■ Work to complete:
Word for word, set down every line of the entries below from the line with "Styles (33, 33)" to the line with "sexy (25, 1600)", including both, and no other line.

■ Source data:
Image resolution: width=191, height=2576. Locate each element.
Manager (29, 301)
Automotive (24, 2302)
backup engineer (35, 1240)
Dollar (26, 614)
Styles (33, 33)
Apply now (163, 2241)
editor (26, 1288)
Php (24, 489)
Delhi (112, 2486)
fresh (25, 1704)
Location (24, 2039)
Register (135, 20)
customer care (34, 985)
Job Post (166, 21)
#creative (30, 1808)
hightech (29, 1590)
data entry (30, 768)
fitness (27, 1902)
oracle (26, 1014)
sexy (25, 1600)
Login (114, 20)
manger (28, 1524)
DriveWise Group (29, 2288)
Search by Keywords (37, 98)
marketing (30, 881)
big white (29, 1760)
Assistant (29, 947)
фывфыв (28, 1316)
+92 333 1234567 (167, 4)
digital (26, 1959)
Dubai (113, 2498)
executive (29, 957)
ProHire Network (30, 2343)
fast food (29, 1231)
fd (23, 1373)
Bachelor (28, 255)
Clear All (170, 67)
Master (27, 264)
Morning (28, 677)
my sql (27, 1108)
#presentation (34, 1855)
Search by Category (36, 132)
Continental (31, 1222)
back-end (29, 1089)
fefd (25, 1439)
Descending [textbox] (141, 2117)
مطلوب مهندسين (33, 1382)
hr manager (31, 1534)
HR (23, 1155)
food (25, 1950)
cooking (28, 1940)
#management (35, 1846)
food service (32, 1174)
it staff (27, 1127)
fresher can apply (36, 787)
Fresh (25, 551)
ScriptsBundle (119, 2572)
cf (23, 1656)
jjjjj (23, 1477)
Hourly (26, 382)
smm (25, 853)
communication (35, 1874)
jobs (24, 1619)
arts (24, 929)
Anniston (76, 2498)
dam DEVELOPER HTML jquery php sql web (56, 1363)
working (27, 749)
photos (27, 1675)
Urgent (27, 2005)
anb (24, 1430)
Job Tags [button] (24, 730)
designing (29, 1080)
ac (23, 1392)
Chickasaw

■ Your solution:
Styles (33, 33)
Apply now (163, 2241)
editor (26, 1288)
Php (24, 489)
Delhi (112, 2486)
fresh (25, 1704)
Location (24, 2039)
Register (135, 20)
customer care (34, 985)
Job Post (166, 21)
#creative (30, 1808)
hightech (29, 1590)
data entry (30, 768)
fitness (27, 1902)
oracle (26, 1014)
sexy (25, 1600)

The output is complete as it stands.